Regarding my conversation with WM: I wanted to speak to them, so I had not yet done so directly. Everything up to this point I was getting from Ricky (who was originally going to replace the block). I wanted to get the info "from the horses mouth", so I gave them a call.

Had a very nice conversation with Shannon in the WM Warranty Department. I had been told by more than one person that WM was very hard to deal with, but frankly - Shannon could not have been nicer nor more helpful. She explained that Ricky had sent them photos of my cracked block (I think Friday morning), and they (she) had immediately approved the warranty claim.

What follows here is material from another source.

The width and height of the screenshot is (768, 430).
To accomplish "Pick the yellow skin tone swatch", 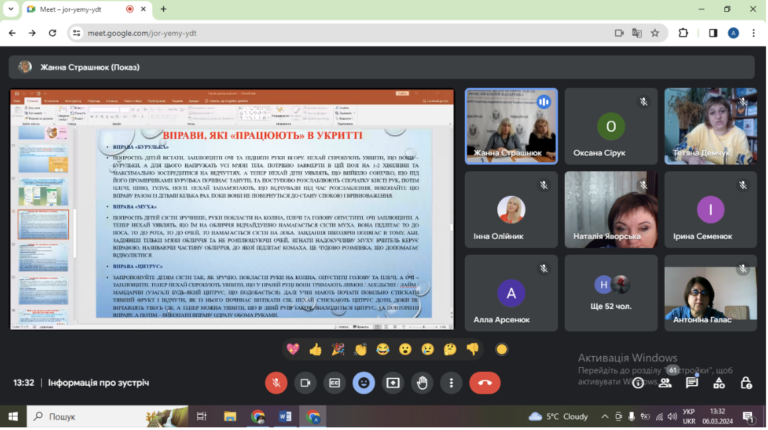I will click(x=501, y=350).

The boiler is just entering it's 13th year, and therefore qualifies for a 85% credit (i.e. owner pays 15%) of new block cost. In my case, this equals a credit of $1357.86 (new block = $1597.50)

Ricky had already ordered a new block from a local supplier, and at the time of my call, the credit was set to be applied against that. I explained to Shannon that I was NOT going that route, and instead was going to purchase a new boiler.

Shannon said that I...as the owner... could do whatever I wanted with the credit, including apply it towards a new boiler, which is the way I'm going. I gave her the contact info at the supplier I'll be buying it from, and she said she would contact them with the credit info...easy peazzy.

She also said WM does not want/require the old equipment, and I could do whatever I want to with it.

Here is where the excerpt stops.